The answer must consist of every line in the data that contains "agent".

═══

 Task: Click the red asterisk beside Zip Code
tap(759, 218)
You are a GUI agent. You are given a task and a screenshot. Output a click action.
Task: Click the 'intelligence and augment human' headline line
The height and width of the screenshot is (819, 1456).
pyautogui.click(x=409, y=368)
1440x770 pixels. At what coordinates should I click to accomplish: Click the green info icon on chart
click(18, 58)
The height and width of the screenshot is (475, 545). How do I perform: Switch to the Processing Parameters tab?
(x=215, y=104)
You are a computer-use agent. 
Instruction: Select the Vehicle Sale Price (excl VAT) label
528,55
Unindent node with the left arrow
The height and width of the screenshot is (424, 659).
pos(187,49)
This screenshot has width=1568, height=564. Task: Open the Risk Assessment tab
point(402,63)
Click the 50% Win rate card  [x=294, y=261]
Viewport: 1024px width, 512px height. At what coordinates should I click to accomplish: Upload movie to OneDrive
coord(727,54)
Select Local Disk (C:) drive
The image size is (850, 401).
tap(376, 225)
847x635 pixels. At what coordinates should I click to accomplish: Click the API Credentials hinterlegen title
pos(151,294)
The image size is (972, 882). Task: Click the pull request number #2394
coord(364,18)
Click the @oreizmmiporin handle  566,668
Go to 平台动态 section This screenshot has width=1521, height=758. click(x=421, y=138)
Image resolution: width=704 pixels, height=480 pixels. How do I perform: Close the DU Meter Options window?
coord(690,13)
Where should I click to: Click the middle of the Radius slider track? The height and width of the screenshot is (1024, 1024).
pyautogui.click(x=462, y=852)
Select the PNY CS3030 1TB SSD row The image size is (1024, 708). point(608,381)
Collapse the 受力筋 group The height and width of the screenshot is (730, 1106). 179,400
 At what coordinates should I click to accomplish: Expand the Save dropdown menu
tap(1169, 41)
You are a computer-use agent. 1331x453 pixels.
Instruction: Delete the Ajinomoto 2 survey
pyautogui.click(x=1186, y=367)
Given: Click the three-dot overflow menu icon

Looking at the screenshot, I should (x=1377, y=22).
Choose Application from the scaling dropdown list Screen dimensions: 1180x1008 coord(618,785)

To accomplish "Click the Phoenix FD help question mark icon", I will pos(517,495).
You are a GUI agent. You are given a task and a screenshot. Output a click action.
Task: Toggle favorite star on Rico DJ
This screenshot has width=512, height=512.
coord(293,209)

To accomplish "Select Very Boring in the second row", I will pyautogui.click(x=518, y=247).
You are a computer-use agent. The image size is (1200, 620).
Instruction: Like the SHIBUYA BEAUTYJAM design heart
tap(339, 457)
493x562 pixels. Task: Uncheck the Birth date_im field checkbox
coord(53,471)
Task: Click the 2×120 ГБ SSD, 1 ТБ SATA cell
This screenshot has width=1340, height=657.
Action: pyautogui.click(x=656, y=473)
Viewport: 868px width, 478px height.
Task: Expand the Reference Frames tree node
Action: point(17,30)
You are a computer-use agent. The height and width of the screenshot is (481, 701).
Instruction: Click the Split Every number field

═══

COMPLETED EXERCISE:
You are a GUI agent. You are given a task and a screenshot. Output a click action.
You are a computer-use agent. 
You are a computer-use agent. 1331x453 pixels.
You are a GUI agent. You are given a task and a screenshot. Output a click action.
You are a computer-use agent. The image size is (1200, 620).
You are a computer-use agent. The height and width of the screenshot is (481, 701).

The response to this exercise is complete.